◆ DIRECTIONS ◆
An exact copy of each line below is needed, with no images in it.

****

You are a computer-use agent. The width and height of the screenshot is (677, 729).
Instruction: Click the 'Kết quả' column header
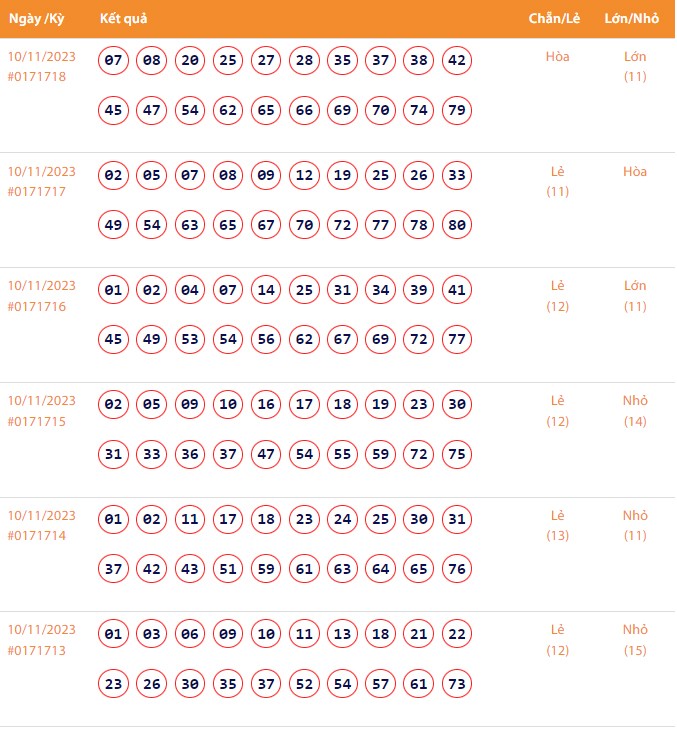pos(125,19)
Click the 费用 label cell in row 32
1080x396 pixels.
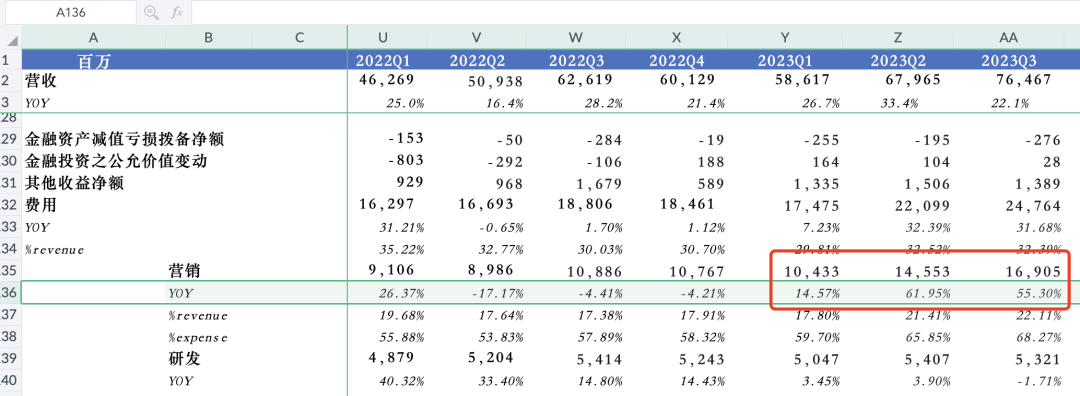pos(94,205)
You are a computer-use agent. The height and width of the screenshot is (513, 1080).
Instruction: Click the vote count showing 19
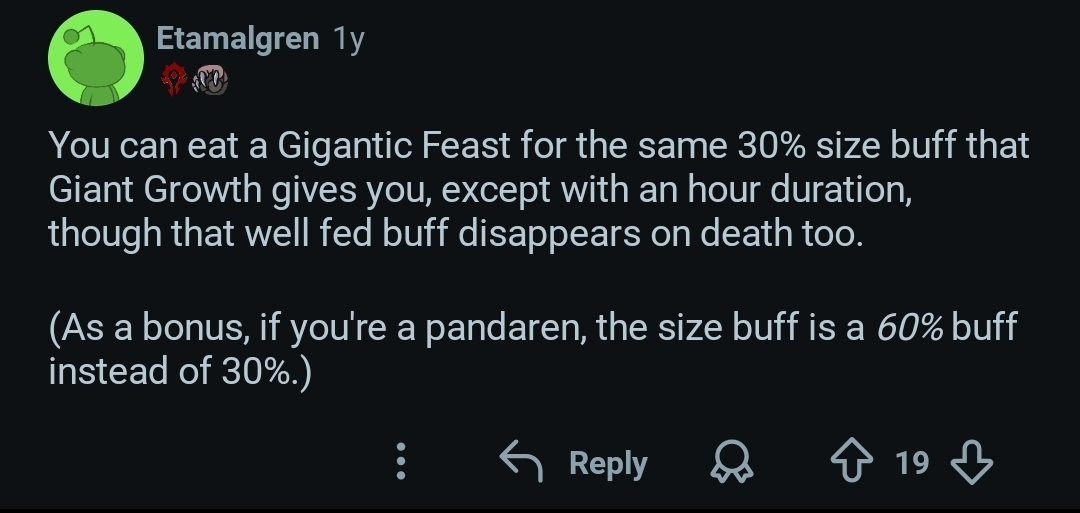[912, 463]

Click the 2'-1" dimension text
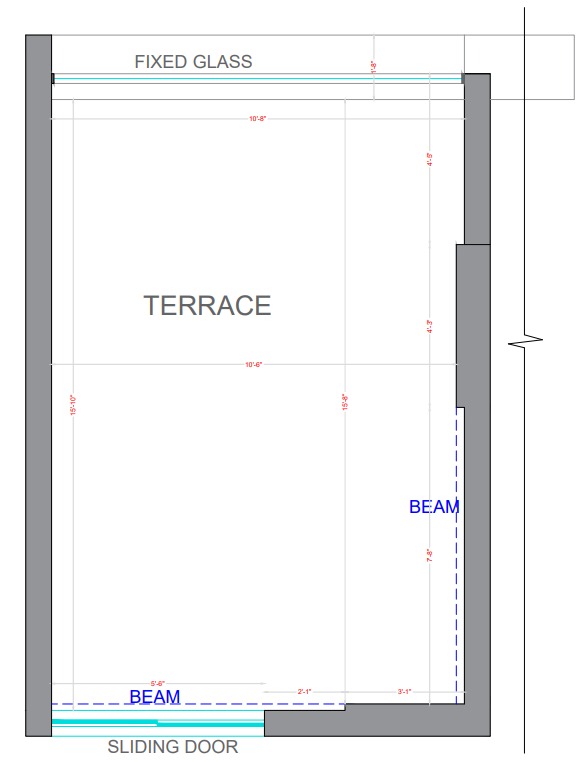point(304,692)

****

◆ EXERCISE RESULT ◆
You are a computer-use agent. The width and height of the screenshot is (677, 729).
Instruction: Click the 'Kết quả' column header
pos(125,19)
Click the 费用 label cell in row 32
1080x396 pixels.
pos(94,205)
You are a computer-use agent. The height and width of the screenshot is (513, 1080).
Instruction: Click the vote count showing 19
[912, 463]

Click the 2'-1" dimension text
point(304,692)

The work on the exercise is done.